Au Kenya, un homme a été condamné à 30 ans de prison pour voir abusé de sa propre fille et l’enceinter à deux reprises.
Inculpé en 2012 , un homme kenyan ayant abusé sexuellement de sa propre fille et l’avoir même encenité à deux reprises, a échoué dans son deuxième recours devant le tribunal alors qu’il avait demandé à ce dernier d’annuler la peine qu’il a qualifiée de sévère. Cependant, la cour d’appel a rejeté sa demande et a souscrit à la fois aux décisions du tribunal de première instance et à la Haute Cour de Justice.

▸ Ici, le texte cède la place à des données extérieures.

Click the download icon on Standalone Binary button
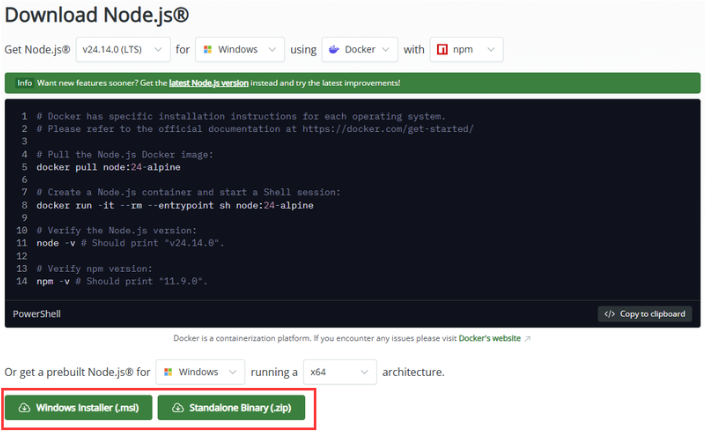The image size is (705, 437). coord(177,408)
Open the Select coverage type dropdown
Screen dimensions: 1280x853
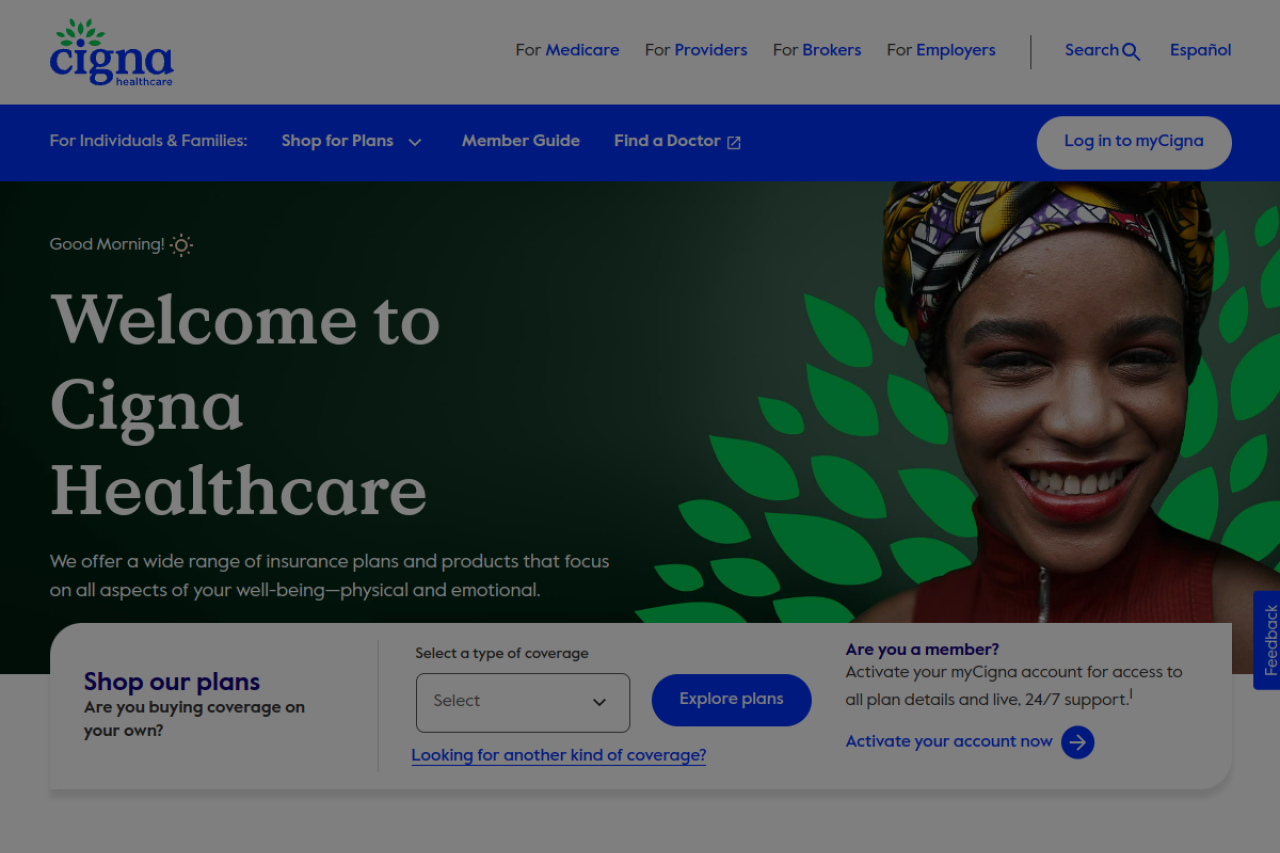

Considérant qu’il doit terminer ses 30 ans derrière les barreaux, les juges Msagha Mbogholi, Gatembu Kairu et Pauline Nyamweya ont rejeté son appel. Les juges ont, en outre, décidé que la plainte selon laquelle aucune preuve médicale n’avait été produite et que l’âge de la victime n’avait pas été établi reposait sur une idée fausse selon laquelle le tribunal était obligé de tenir une audience et de recueillir des preuves malgré son aveu d’avoir commis l’infraction.
« Après avoir plaidé coupable sans équivoque, une audience aux fins de production de preuves a été supprimée », a déclaré le tribunal. Le tribunal a également refusé de réduire la peine de 30 ans, affirmant que l’accusé avait échappé à une peine plus sévère étant donné que la jeune fille avait moins de 18 ans.
NTN avait plaidé coupable d’avoir mis sa fille enceinte à deux reprises, mais a ensuite fait appel en disant qu’il n’avait jamais plaidé coupable car il était silencieux, mais le tribunal est allé de l’avant et l’a condamné. L’homme a expliqué aux juges qu’il avait huit enfants à la maison dont il devait s’occuper et qu’il voulait voir sa peine réduite.
Le père de huit enfants a fait valoir que le tribunal de première instance n’avait pas considéré qu’il était resté silencieux pendant l’audition du plaidoyer. Cependant, l’accusation avait fait valoir que lors de l’audition du plaidoyer, le père avait admis qu’il avait mis sa fille enceinte à deux reprises, ce qui avait conduit à la naissance d’enfants de la relation incestueuse. C’était une preuve suffisante.
L’accusation a en outre déclaré au tribunal que le jour où NTN a été inculpé, l’un des mineurs et la mère adolescente ont été déférés au tribunal.